-- Start of ROWS --

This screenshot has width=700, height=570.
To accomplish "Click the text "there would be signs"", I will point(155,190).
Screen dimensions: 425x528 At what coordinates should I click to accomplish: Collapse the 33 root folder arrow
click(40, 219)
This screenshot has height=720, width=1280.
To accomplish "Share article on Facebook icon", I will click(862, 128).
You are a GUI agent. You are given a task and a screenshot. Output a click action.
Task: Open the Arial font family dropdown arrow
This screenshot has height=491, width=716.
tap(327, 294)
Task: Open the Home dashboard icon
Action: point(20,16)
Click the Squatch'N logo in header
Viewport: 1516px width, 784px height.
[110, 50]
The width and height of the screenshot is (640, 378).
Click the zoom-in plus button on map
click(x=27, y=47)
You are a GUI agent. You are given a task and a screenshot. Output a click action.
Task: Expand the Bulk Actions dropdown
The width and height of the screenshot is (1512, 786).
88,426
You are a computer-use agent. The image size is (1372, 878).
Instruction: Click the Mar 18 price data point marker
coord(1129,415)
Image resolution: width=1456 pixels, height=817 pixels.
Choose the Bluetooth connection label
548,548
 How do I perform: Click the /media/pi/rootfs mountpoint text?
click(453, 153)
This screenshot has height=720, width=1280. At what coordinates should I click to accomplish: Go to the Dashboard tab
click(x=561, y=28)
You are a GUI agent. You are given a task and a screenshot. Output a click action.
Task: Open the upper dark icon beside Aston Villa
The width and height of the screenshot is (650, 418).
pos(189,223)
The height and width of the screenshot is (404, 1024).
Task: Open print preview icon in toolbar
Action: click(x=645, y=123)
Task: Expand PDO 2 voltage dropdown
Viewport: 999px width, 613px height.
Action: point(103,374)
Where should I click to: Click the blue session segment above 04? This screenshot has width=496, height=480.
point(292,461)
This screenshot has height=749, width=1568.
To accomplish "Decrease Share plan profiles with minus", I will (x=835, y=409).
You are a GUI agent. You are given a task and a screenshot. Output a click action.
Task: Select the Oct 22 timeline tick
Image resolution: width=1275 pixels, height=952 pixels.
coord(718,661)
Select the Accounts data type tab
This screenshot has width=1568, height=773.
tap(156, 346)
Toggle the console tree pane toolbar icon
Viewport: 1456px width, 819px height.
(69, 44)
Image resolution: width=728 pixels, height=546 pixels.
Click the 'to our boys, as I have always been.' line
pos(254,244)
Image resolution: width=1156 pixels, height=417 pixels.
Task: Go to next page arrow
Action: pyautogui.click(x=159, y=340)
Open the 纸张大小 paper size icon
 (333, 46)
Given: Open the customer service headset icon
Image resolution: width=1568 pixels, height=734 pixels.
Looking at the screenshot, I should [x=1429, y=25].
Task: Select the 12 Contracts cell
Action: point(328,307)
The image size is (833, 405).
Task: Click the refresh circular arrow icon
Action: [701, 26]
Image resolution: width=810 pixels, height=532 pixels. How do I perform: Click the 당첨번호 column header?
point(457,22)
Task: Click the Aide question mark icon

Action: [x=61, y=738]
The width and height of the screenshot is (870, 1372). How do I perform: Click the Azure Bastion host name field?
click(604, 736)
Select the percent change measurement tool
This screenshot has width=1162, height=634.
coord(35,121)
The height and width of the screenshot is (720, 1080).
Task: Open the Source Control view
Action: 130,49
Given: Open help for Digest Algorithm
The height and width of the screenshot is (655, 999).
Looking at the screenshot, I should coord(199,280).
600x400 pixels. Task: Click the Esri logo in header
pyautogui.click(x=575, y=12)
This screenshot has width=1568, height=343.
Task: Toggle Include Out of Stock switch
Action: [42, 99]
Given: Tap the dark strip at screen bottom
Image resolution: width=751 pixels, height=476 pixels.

-- End of ROWS --

> **EXERCISE TASK**: Format all of the data above as a Markdown table with two columns, Row and Line. Put each line of the data in its own row with its number, and skip any blank lines.

> **CORRECT OUTPUT**:
| Row | Line |
|---|---|
| 1 | This screenshot has width=700, height=570. |
| 2 | To accomplish "Click the text "there would be signs"", I will point(155,190). |
| 3 | Screen dimensions: 425x528 At what coordinates should I click to accomplish: Collapse the 33 root folder arrow |
| 4 | click(40, 219) |
| 5 | This screenshot has height=720, width=1280. |
| 6 | To accomplish "Share article on Facebook icon", I will click(862, 128). |
| 7 | You are a GUI agent. You are given a task and a screenshot. Output a click action. |
| 8 | Task: Open the Arial font family dropdown arrow |
| 9 | This screenshot has height=491, width=716. |
| 10 | tap(327, 294) |
| 11 | Task: Open the Home dashboard icon |
| 12 | Action: point(20,16) |
| 13 | Click the Squatch'N logo in header |
| 14 | Viewport: 1516px width, 784px height. |
| 15 | [110, 50] |
| 16 | The width and height of the screenshot is (640, 378). |
| 17 | Click the zoom-in plus button on map |
| 18 | click(x=27, y=47) |
| 19 | You are a GUI agent. You are given a task and a screenshot. Output a click action. |
| 20 | Task: Expand the Bulk Actions dropdown |
| 21 | The width and height of the screenshot is (1512, 786). |
| 22 | 88,426 |
| 23 | You are a computer-use agent. The image size is (1372, 878). |
| 24 | Instruction: Click the Mar 18 price data point marker |
| 25 | coord(1129,415) |
| 26 | Image resolution: width=1456 pixels, height=817 pixels. |
| 27 | Choose the Bluetooth connection label |
| 28 | 548,548 |
| 29 |  How do I perform: Click the /media/pi/rootfs mountpoint text? |
| 30 | click(453, 153) |
| 31 | This screenshot has height=720, width=1280. At what coordinates should I click to accomplish: Go to the Dashboard tab |
| 32 | click(x=561, y=28) |
| 33 | You are a GUI agent. You are given a task and a screenshot. Output a click action. |
| 34 | Task: Open the upper dark icon beside Aston Villa |
| 35 | The width and height of the screenshot is (650, 418). |
| 36 | pos(189,223) |
| 37 | The height and width of the screenshot is (404, 1024). |
| 38 | Task: Open print preview icon in toolbar |
| 39 | Action: click(x=645, y=123) |
| 40 | Task: Expand PDO 2 voltage dropdown |
| 41 | Viewport: 999px width, 613px height. |
| 42 | Action: point(103,374) |
| 43 | Where should I click to: Click the blue session segment above 04? This screenshot has width=496, height=480. |
| 44 | point(292,461) |
| 45 | This screenshot has height=749, width=1568. |
| 46 | To accomplish "Decrease Share plan profiles with minus", I will (x=835, y=409). |
| 47 | You are a GUI agent. You are given a task and a screenshot. Output a click action. |
| 48 | Task: Select the Oct 22 timeline tick |
| 49 | Image resolution: width=1275 pixels, height=952 pixels. |
| 50 | coord(718,661) |
| 51 | Select the Accounts data type tab |
| 52 | This screenshot has width=1568, height=773. |
| 53 | tap(156, 346) |
| 54 | Toggle the console tree pane toolbar icon |
| 55 | Viewport: 1456px width, 819px height. |
| 56 | (69, 44) |
| 57 | Image resolution: width=728 pixels, height=546 pixels. |
| 58 | Click the 'to our boys, as I have always been.' line |
| 59 | pos(254,244) |
| 60 | Image resolution: width=1156 pixels, height=417 pixels. |
| 61 | Task: Go to next page arrow |
| 62 | Action: pyautogui.click(x=159, y=340) |
| 63 | Open the 纸张大小 paper size icon |
| 64 |  (333, 46) |
| 65 | Given: Open the customer service headset icon |
| 66 | Image resolution: width=1568 pixels, height=734 pixels. |
| 67 | Looking at the screenshot, I should [x=1429, y=25]. |
| 68 | Task: Select the 12 Contracts cell |
| 69 | Action: point(328,307) |
| 70 | The image size is (833, 405). |
| 71 | Task: Click the refresh circular arrow icon |
| 72 | Action: [701, 26] |
| 73 | Image resolution: width=810 pixels, height=532 pixels. How do I perform: Click the 당첨번호 column header? |
| 74 | point(457,22) |
| 75 | Task: Click the Aide question mark icon |
| 76 | Action: [x=61, y=738] |
| 77 | The width and height of the screenshot is (870, 1372). How do I perform: Click the Azure Bastion host name field? |
| 78 | click(604, 736) |
| 79 | Select the percent change measurement tool |
| 80 | This screenshot has width=1162, height=634. |
| 81 | coord(35,121) |
| 82 | The height and width of the screenshot is (720, 1080). |
| 83 | Task: Open the Source Control view |
| 84 | Action: 130,49 |
| 85 | Given: Open help for Digest Algorithm |
| 86 | The height and width of the screenshot is (655, 999). |
| 87 | Looking at the screenshot, I should coord(199,280). |
| 88 | 600x400 pixels. Task: Click the Esri logo in header |
| 89 | pyautogui.click(x=575, y=12) |
| 90 | This screenshot has width=1568, height=343. |
| 91 | Task: Toggle Include Out of Stock switch |
| 92 | Action: [42, 99] |
| 93 | Given: Tap the dark strip at screen bottom |
| 94 | Image resolution: width=751 pixels, height=476 pixels. |